To make the whole thing usable, I built it as a four-step automation in Shortcuts. If you only care about the idea, skip the details below. If you want to recreate it, the steps are all here.

1. Mark “In-Car” Status

First, we need the system to know when you’re in the car. This is done using Shortcuts’ automation feature. When the phone connects to the car’s Bluetooth, it triggers an action to create a PDF file marking the “in-car” status.

In-car automation

Shortcut Settings:

  1. Open Shortcuts and create a new Automation.
  2. Select Bluetooth as the trigger and specify your car’s Bluetooth device.
  3. Add actions:
    • Make PDF from Current Date: Create a PDF containing the current timestamp.
    • Save PDF to Shortcuts: Save the PDF to a specific path, e.g., onthecar.pdf, and enable “Overwrite If File Exists.”

This means that whenever the phone connects to the car’s Bluetooth, it writes a timestamp to the PDF and marks the status as “in-car.”

2. Clear Status When Exiting

Next, we need to clear the status when the phone disconnects from the car’s Bluetooth, marking the “out-of-car” status. This is done by overwriting the onthecar.pdf file with an empty value.

Out-of-car automation

Shortcut Settings:

  1. Create a new automation triggered by Bluetooth Disconnected, and specify your car’s Bluetooth device.
  2. Add actions:
    • Text: Set the content to “0.”
    • Make PDF from Text: Convert “0” into a PDF file.
    • Save PDF to Shortcuts: Save to the same path (onthecar.pdf) and enable “Overwrite If File Exists.”

This means that whenever the phone disconnects from the car’s Bluetooth, the PDF is overwritten with a simple value and the status becomes “out of car.”

3. Set a Geofence

Next, we use geofencing to detect when the car approaches the garage. This can be easily set up using Shortcuts’ location-based triggers.

Geofence automation

Shortcut Settings:

  1. Create a new automation triggered by Arrive at Location, and set the location to your garage address.
  2. Add a Run Shortcut action, selecting the Shortcut for opening the garage (described in the next step).
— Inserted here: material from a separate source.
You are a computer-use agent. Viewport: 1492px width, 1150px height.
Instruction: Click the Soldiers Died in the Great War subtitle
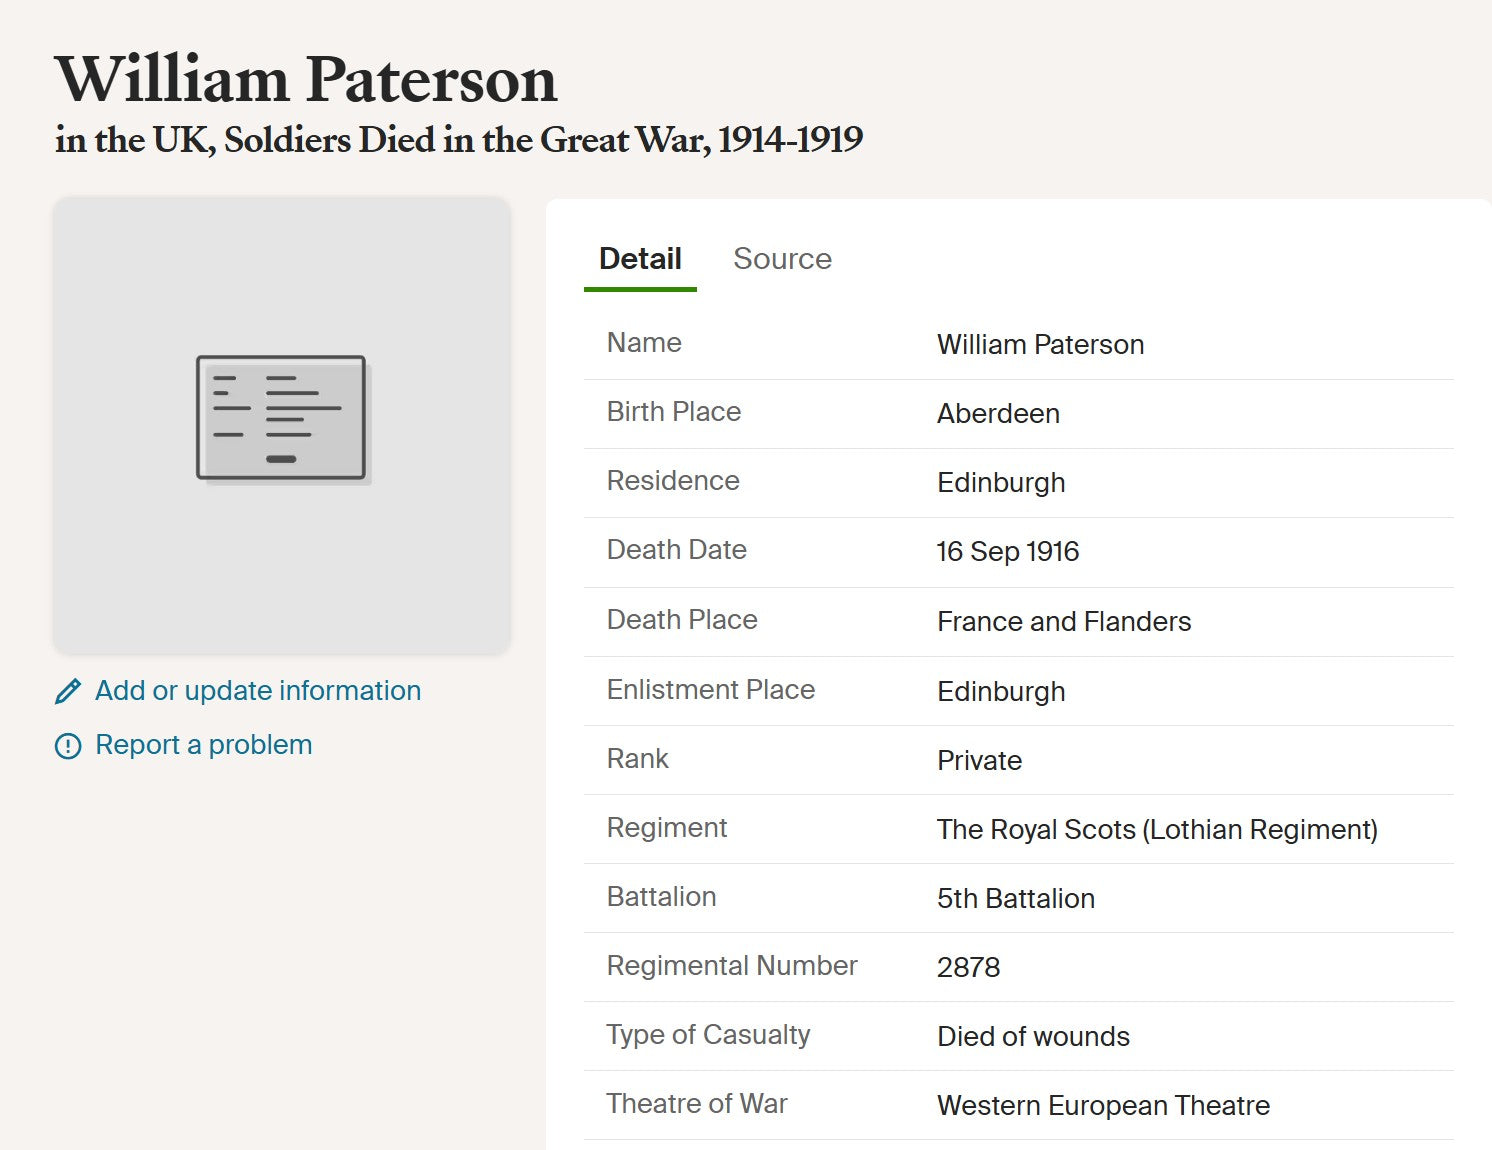pyautogui.click(x=459, y=140)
The geofence needs to be large enough to trigger reliably, but not so large that it fires when I am just walking nearby.

4. Geofence Trigger Logic

Finally, when the geofence is triggered, we use a Shortcut to determine whether to call and open the garage door based on the PDF file’s content.

Trigger logic

Shortcut Settings:

  1. Add the following actions:
    • Get Text from PDF: Read the content of the onthecar.pdf file.
    • Count Characters in Text: Count the number of characters in the PDF to determine the status.
    • If Condition: Add logic:
      • If the character count is greater than 8 (indicating a timestamp, i.e., “in-car” status), proceed to the next step.
      • If the character count is less than 8 (indicating “0,” i.e., “out-of-car” status), skip the action.
    • Call: Make the phone call to the garage door system (ensure the number is saved in your contacts).

That way, the geofence only triggers the call if the phone is actually in the car.

Final Result

With this setup, the workflow became much less annoying:

  1. When I get in the car, the phone automatically marks the “in-car” status.
  2. When I leave the car, the status is cleared to prevent false triggers.
  3. As the car approaches the garage, the system checks the status and automatically dials to open the door.

Your browser does not support the video tag.

Take a look at the final result

With this Shortcuts setup, I got rid of one tiny recurring annoyance in daily life. That is usually what I like about automation: not the grand idea of making life “smart,” but the smaller feeling of removing one thing you have to think about every day.